The second truth is the help we really need is found in the fact that God can be trusted.  In verse 8, David stops to consider the character of God.  The Lord can be trusted because He is good and upright.  The Lord can be trusted because His paths are marked by mercy and truth. 

The Lord can be trusted to teach the humble.  The Lord can be trusted to forgive the sins of the one who asks.  The Lord can be trusted teach the one who fears Him.  The Lord can be trusted to be close to those who fear and respect Him. 

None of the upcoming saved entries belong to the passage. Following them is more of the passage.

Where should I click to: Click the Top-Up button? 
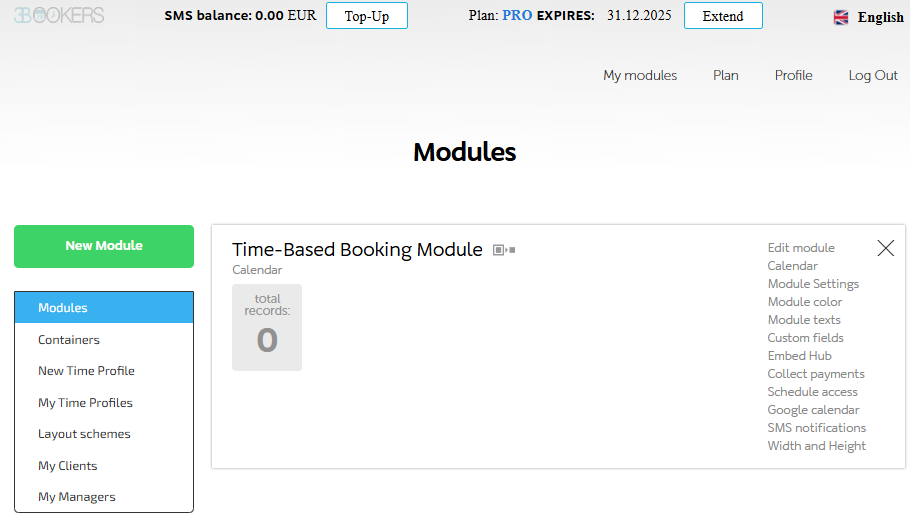(x=366, y=16)
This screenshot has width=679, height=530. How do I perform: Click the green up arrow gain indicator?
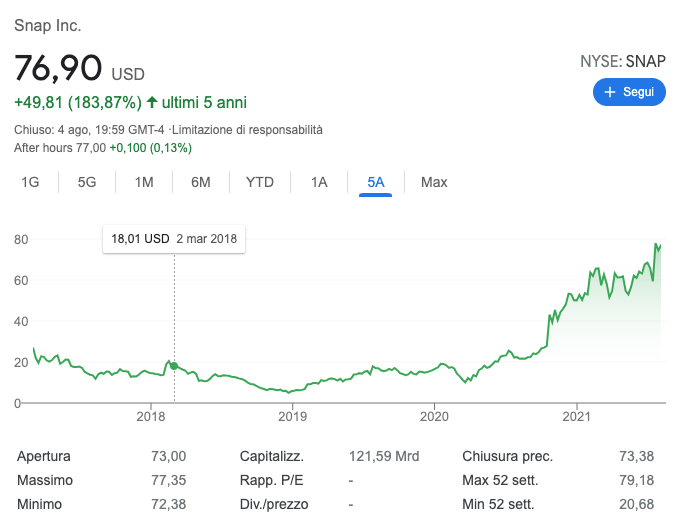152,102
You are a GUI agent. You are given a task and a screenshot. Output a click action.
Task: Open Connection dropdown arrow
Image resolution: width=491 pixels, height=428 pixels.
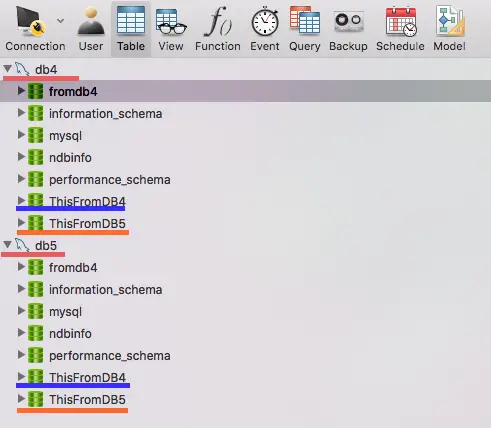60,21
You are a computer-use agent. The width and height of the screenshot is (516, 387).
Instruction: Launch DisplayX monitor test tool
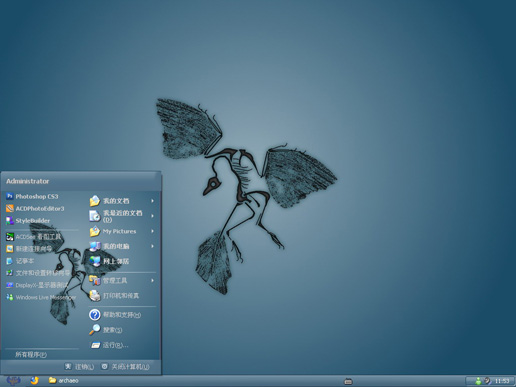37,285
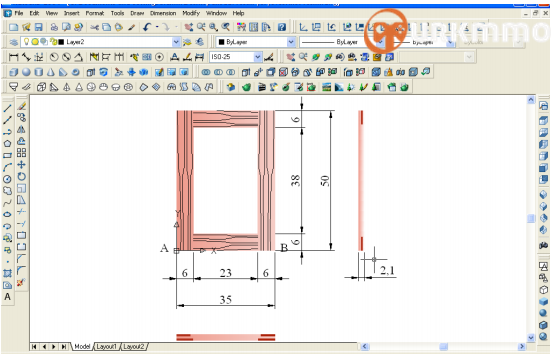Select the Move modify tool
Image resolution: width=554 pixels, height=361 pixels.
tap(22, 165)
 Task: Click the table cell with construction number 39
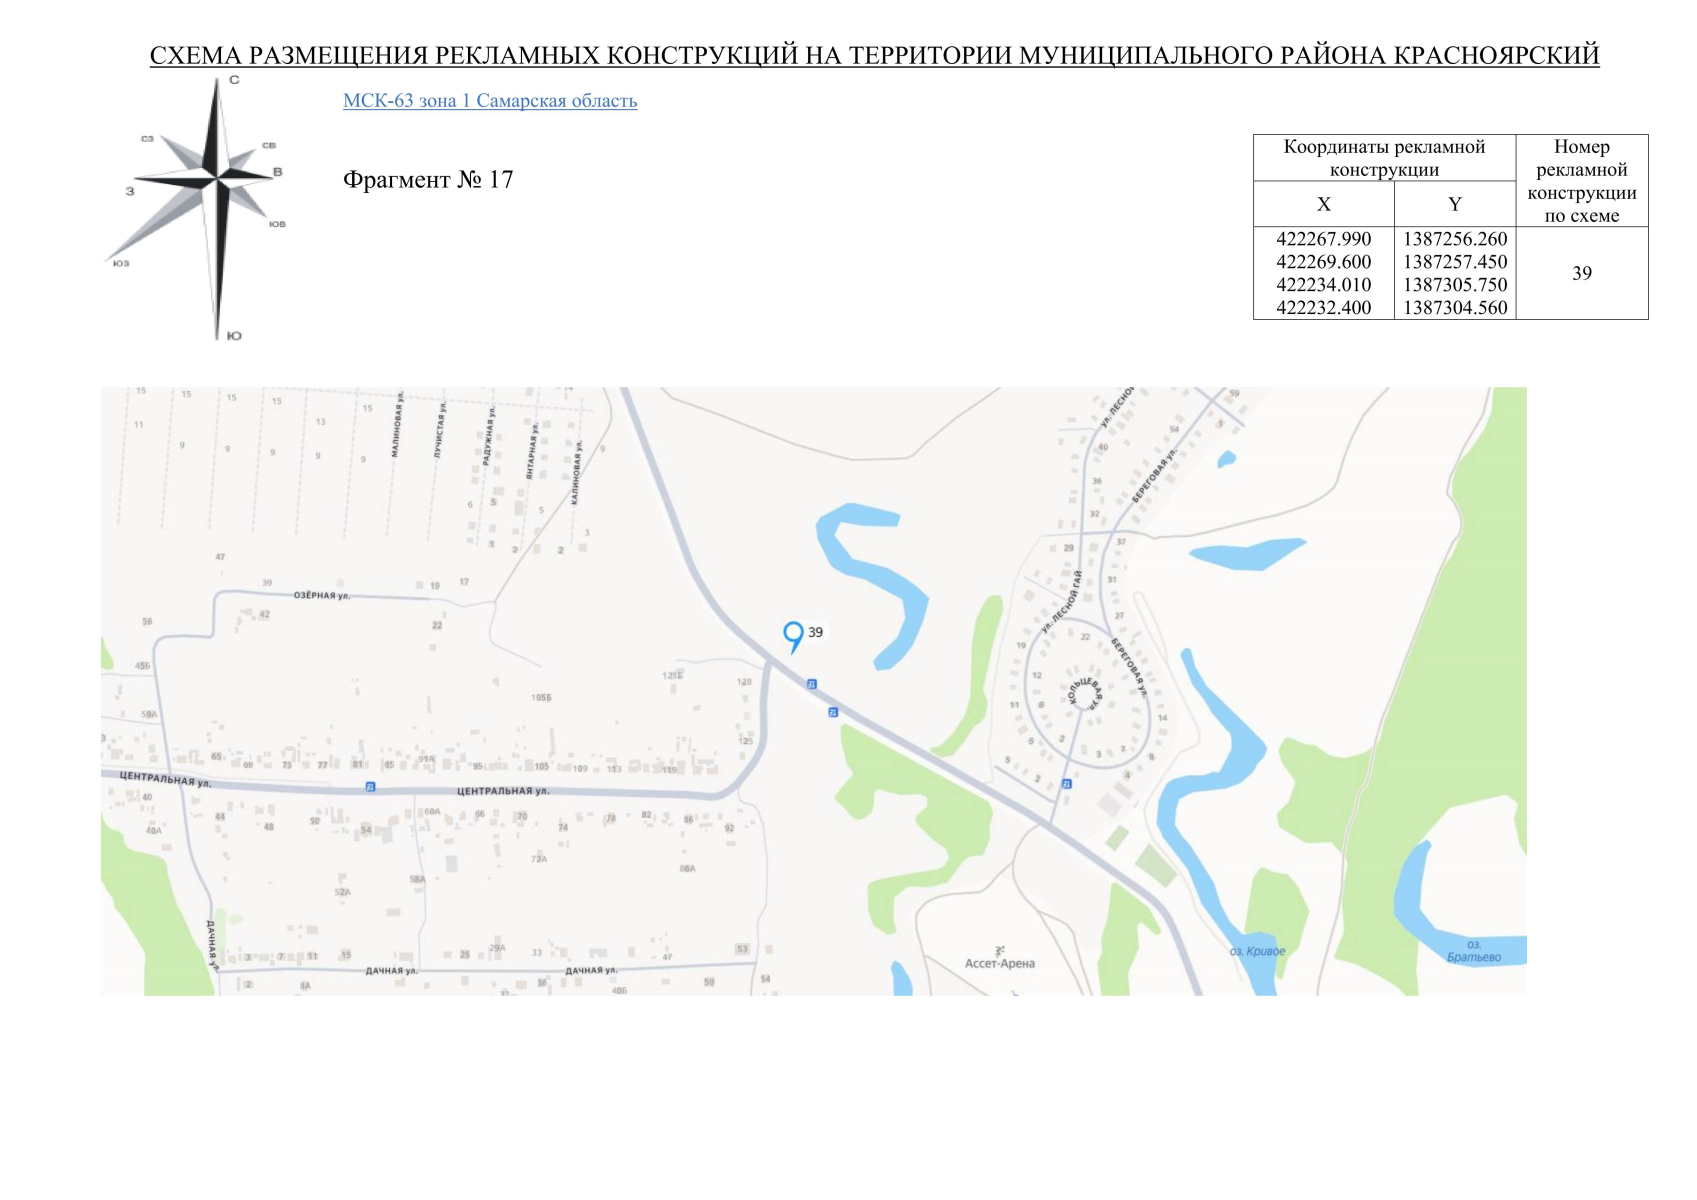(x=1581, y=273)
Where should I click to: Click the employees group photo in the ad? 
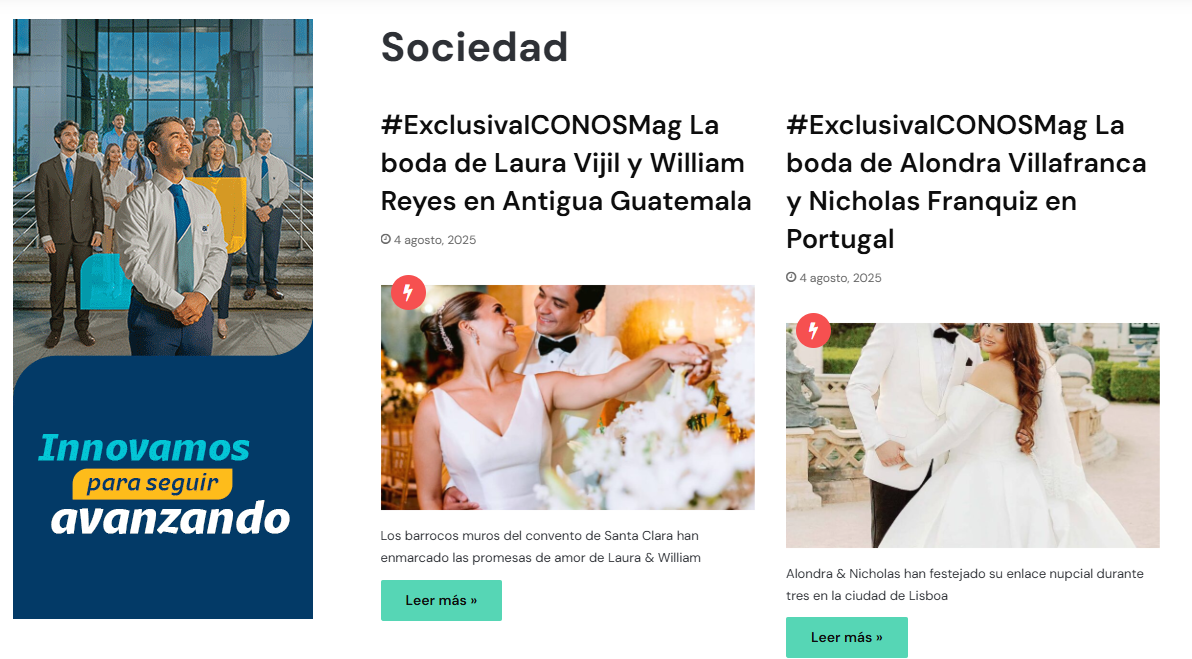coord(163,187)
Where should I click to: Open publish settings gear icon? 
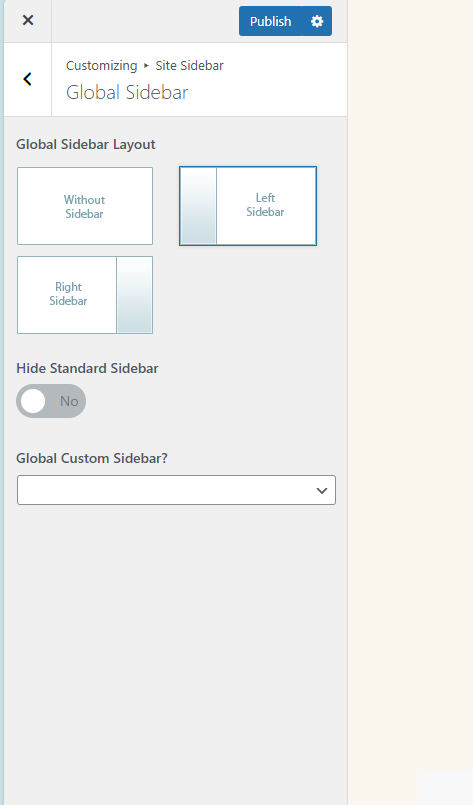click(317, 21)
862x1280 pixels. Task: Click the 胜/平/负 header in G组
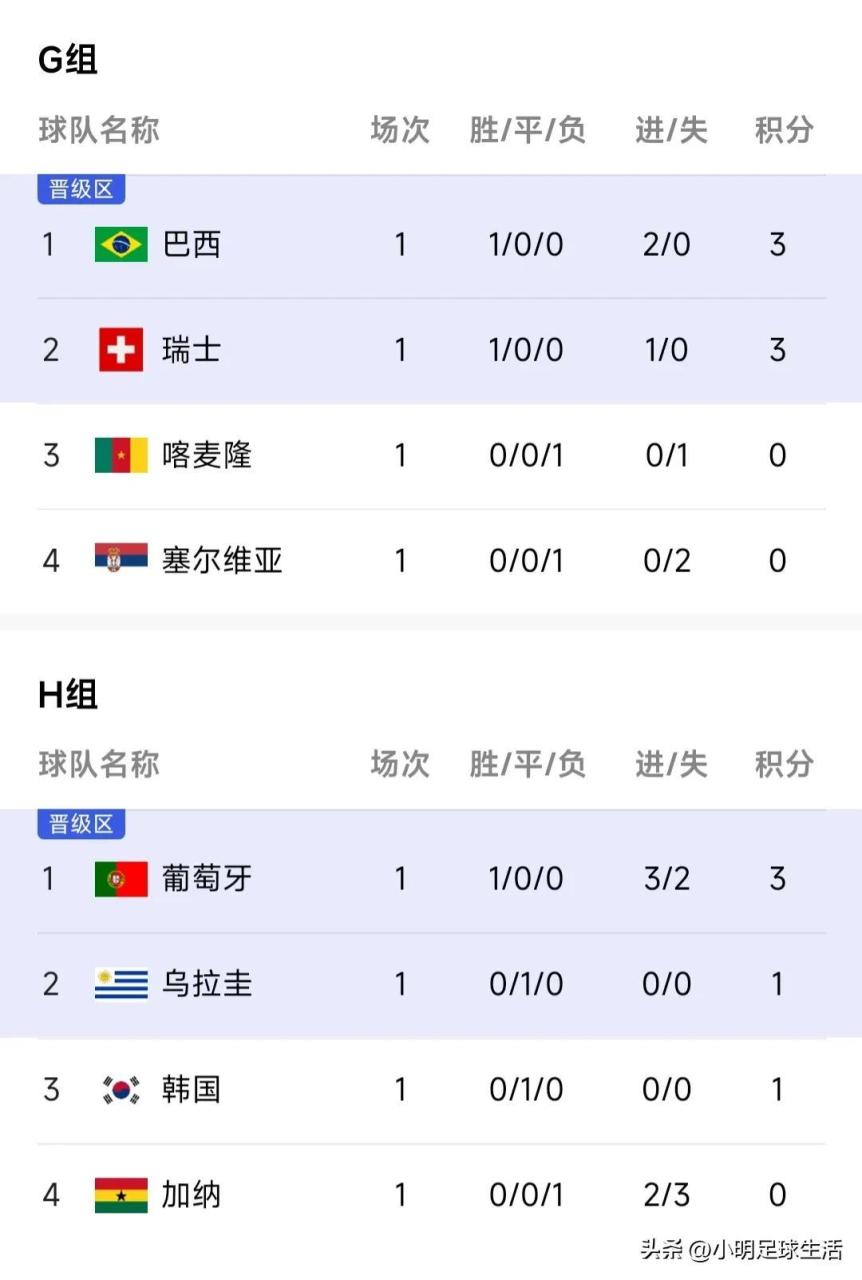pyautogui.click(x=527, y=130)

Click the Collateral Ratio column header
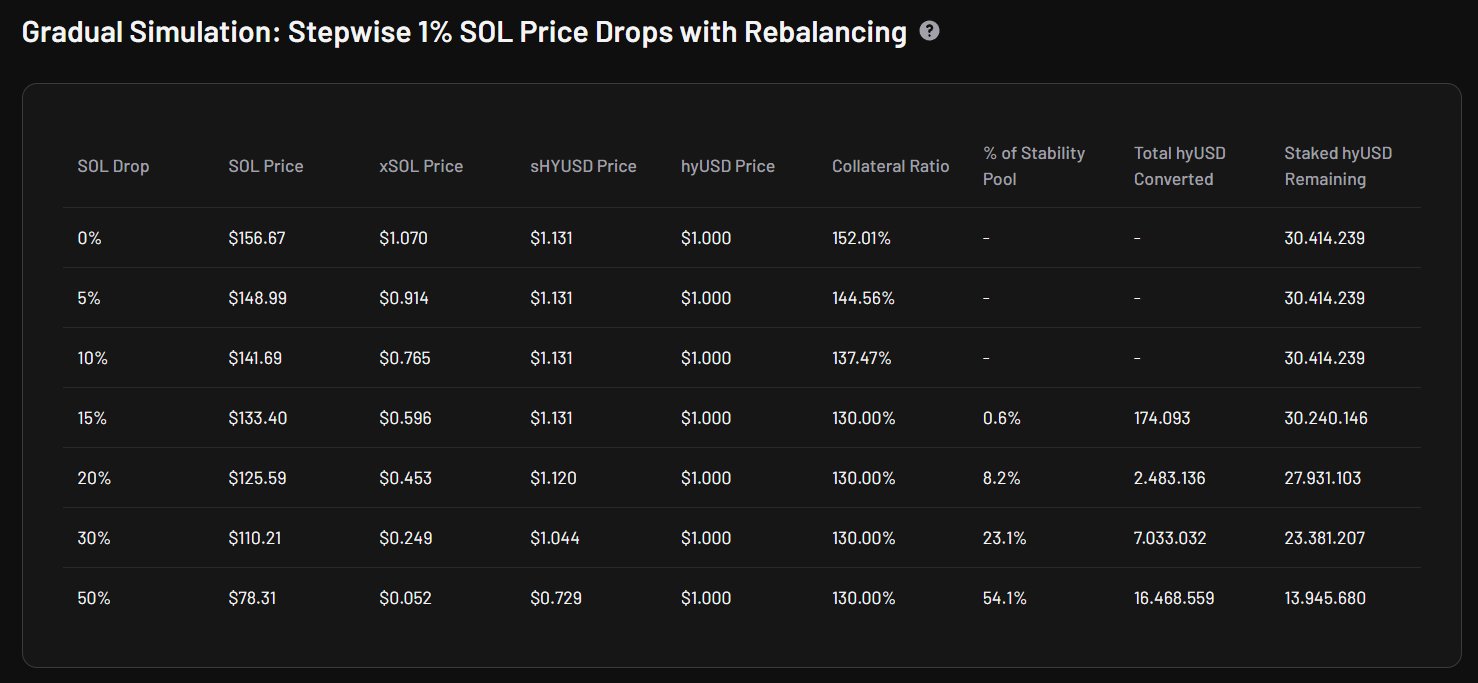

The third truth is God brings the victory.  As you work your way through the remainder of the Psalm, we discover several things David was struggling with.  In verse 15, he is struggling with the dangerous snares of the enemy.  Satan is a master deceiver always trying to trap us.  In verse 16, David is struggling with loneliness.  One of the struggles of leadership is always loneliness.  Although we all need some alone time, loneliness can create havoc in our lives.  In verse 17, David is struggling with a broken heart.  He speaks of enlarged troubles of the heart.  Sometimes our troubles actually grow.  Sometimes those troubles just seem larger because of how we deal or don’t deal with them.  In verse 18, David is struggling with his past.  He asks for forgiveness of His sin.  In verses 19-20, David is struggling with fear.  And in verses 21-22, David is struggling with despair.  He is “waiting on God”.  Sometimes we wait on God with great expectation.  At other times our wait is characterized more by a losing of hope.

One of the great things about this Psalm is how real it is.  The honesty of David pierces our own hearts and slices through our own souls.  And yet there is incredible, unmistakable hope woven throughout the words.